---------- Excerpted records ----------

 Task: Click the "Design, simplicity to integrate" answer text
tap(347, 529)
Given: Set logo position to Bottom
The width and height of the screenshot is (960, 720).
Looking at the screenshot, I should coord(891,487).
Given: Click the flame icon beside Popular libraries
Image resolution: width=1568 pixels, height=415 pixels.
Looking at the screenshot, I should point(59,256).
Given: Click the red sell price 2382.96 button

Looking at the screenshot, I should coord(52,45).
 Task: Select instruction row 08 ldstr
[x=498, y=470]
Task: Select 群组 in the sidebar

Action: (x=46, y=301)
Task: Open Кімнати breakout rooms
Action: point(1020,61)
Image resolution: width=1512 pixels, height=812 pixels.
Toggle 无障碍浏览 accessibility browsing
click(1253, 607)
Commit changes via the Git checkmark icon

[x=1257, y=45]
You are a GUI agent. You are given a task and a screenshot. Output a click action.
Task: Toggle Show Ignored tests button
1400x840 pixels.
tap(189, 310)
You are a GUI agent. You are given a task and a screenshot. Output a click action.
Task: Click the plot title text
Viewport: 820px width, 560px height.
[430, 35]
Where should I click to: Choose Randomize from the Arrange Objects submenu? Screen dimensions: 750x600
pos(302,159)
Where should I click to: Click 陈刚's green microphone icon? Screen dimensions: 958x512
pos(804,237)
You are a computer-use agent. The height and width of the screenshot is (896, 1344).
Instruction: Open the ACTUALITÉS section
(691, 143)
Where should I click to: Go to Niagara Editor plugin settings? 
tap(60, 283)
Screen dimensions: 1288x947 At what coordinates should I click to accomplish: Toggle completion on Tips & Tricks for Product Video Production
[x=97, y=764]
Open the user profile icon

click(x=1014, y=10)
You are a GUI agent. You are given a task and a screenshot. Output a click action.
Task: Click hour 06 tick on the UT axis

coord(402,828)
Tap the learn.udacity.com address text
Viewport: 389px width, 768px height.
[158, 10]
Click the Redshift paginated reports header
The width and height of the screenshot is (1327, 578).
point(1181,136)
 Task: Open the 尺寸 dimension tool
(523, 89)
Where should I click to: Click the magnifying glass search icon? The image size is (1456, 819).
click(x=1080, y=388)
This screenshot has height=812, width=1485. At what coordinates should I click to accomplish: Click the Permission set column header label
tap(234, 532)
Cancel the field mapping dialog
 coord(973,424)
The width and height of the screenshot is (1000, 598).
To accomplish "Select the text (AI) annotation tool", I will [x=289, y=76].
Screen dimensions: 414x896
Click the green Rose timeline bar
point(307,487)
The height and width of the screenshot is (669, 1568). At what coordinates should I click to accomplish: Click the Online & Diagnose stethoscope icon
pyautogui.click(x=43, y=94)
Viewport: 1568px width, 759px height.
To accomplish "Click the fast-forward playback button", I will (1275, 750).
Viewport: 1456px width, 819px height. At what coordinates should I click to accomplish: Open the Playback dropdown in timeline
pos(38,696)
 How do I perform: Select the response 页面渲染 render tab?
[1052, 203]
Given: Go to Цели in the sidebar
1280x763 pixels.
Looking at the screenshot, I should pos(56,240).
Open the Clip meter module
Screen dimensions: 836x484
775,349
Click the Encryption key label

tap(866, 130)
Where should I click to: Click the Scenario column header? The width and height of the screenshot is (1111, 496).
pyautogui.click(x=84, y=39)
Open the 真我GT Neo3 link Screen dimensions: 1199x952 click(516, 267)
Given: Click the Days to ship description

----------

◆ Written exercise ◆
Set out every line of the entries above as a Markdown table with a "Number" column and a "Line" column, numbering each row and leaving out blank lines.

◆ Answer to the exercise ◆
| Number | Line |
|---|---|
| 1 |  Task: Click the "Design, simplicity to integrate" answer text |
| 2 | tap(347, 529) |
| 3 | Given: Set logo position to Bottom |
| 4 | The width and height of the screenshot is (960, 720). |
| 5 | Looking at the screenshot, I should coord(891,487). |
| 6 | Given: Click the flame icon beside Popular libraries |
| 7 | Image resolution: width=1568 pixels, height=415 pixels. |
| 8 | Looking at the screenshot, I should point(59,256). |
| 9 | Given: Click the red sell price 2382.96 button |
| 10 | Looking at the screenshot, I should coord(52,45). |
| 11 |  Task: Select instruction row 08 ldstr |
| 12 | [x=498, y=470] |
| 13 | Task: Select 群组 in the sidebar |
| 14 | Action: (x=46, y=301) |
| 15 | Task: Open Кімнати breakout rooms |
| 16 | Action: point(1020,61) |
| 17 | Image resolution: width=1512 pixels, height=812 pixels. |
| 18 | Toggle 无障碍浏览 accessibility browsing |
| 19 | click(1253, 607) |
| 20 | Commit changes via the Git checkmark icon |
| 21 | [x=1257, y=45] |
| 22 | You are a GUI agent. You are given a task and a screenshot. Output a click action. |
| 23 | Task: Toggle Show Ignored tests button |
| 24 | 1400x840 pixels. |
| 25 | tap(189, 310) |
| 26 | You are a GUI agent. You are given a task and a screenshot. Output a click action. |
| 27 | Task: Click the plot title text |
| 28 | Viewport: 820px width, 560px height. |
| 29 | [430, 35] |
| 30 | Where should I click to: Choose Randomize from the Arrange Objects submenu? Screen dimensions: 750x600 |
| 31 | pos(302,159) |
| 32 | Where should I click to: Click 陈刚's green microphone icon? Screen dimensions: 958x512 |
| 33 | pos(804,237) |
| 34 | You are a computer-use agent. The height and width of the screenshot is (896, 1344). |
| 35 | Instruction: Open the ACTUALITÉS section |
| 36 | (691, 143) |
| 37 | Where should I click to: Go to Niagara Editor plugin settings?  |
| 38 | tap(60, 283) |
| 39 | Screen dimensions: 1288x947 At what coordinates should I click to accomplish: Toggle completion on Tips & Tricks for Product Video Production |
| 40 | [x=97, y=764] |
| 41 | Open the user profile icon |
| 42 | click(x=1014, y=10) |
| 43 | You are a GUI agent. You are given a task and a screenshot. Output a click action. |
| 44 | Task: Click hour 06 tick on the UT axis |
| 45 | coord(402,828) |
| 46 | Tap the learn.udacity.com address text |
| 47 | Viewport: 389px width, 768px height. |
| 48 | [158, 10] |
| 49 | Click the Redshift paginated reports header |
| 50 | The width and height of the screenshot is (1327, 578). |
| 51 | point(1181,136) |
| 52 |  Task: Open the 尺寸 dimension tool |
| 53 | (523, 89) |
| 54 | Where should I click to: Click the magnifying glass search icon? The image size is (1456, 819). |
| 55 | click(x=1080, y=388) |
| 56 | This screenshot has height=812, width=1485. At what coordinates should I click to accomplish: Click the Permission set column header label |
| 57 | tap(234, 532) |
| 58 | Cancel the field mapping dialog |
| 59 |  coord(973,424) |
| 60 | The width and height of the screenshot is (1000, 598). |
| 61 | To accomplish "Select the text (AI) annotation tool", I will [x=289, y=76]. |
| 62 | Screen dimensions: 414x896 |
| 63 | Click the green Rose timeline bar |
| 64 | point(307,487) |
| 65 | The height and width of the screenshot is (669, 1568). At what coordinates should I click to accomplish: Click the Online & Diagnose stethoscope icon |
| 66 | pyautogui.click(x=43, y=94) |
| 67 | Viewport: 1568px width, 759px height. |
| 68 | To accomplish "Click the fast-forward playback button", I will (1275, 750). |
| 69 | Viewport: 1456px width, 819px height. At what coordinates should I click to accomplish: Open the Playback dropdown in timeline |
| 70 | pos(38,696) |
| 71 |  How do I perform: Select the response 页面渲染 render tab? |
| 72 | [1052, 203] |
| 73 | Given: Go to Цели in the sidebar |
| 74 | 1280x763 pixels. |
| 75 | Looking at the screenshot, I should pos(56,240). |
| 76 | Open the Clip meter module |
| 77 | Screen dimensions: 836x484 |
| 78 | 775,349 |
| 79 | Click the Encryption key label |
| 80 | tap(866, 130) |
| 81 | Where should I click to: Click the Scenario column header? The width and height of the screenshot is (1111, 496). |
| 82 | pyautogui.click(x=84, y=39) |
| 83 | Open the 真我GT Neo3 link Screen dimensions: 1199x952 click(516, 267) |
| 84 | Given: Click the Days to ship description |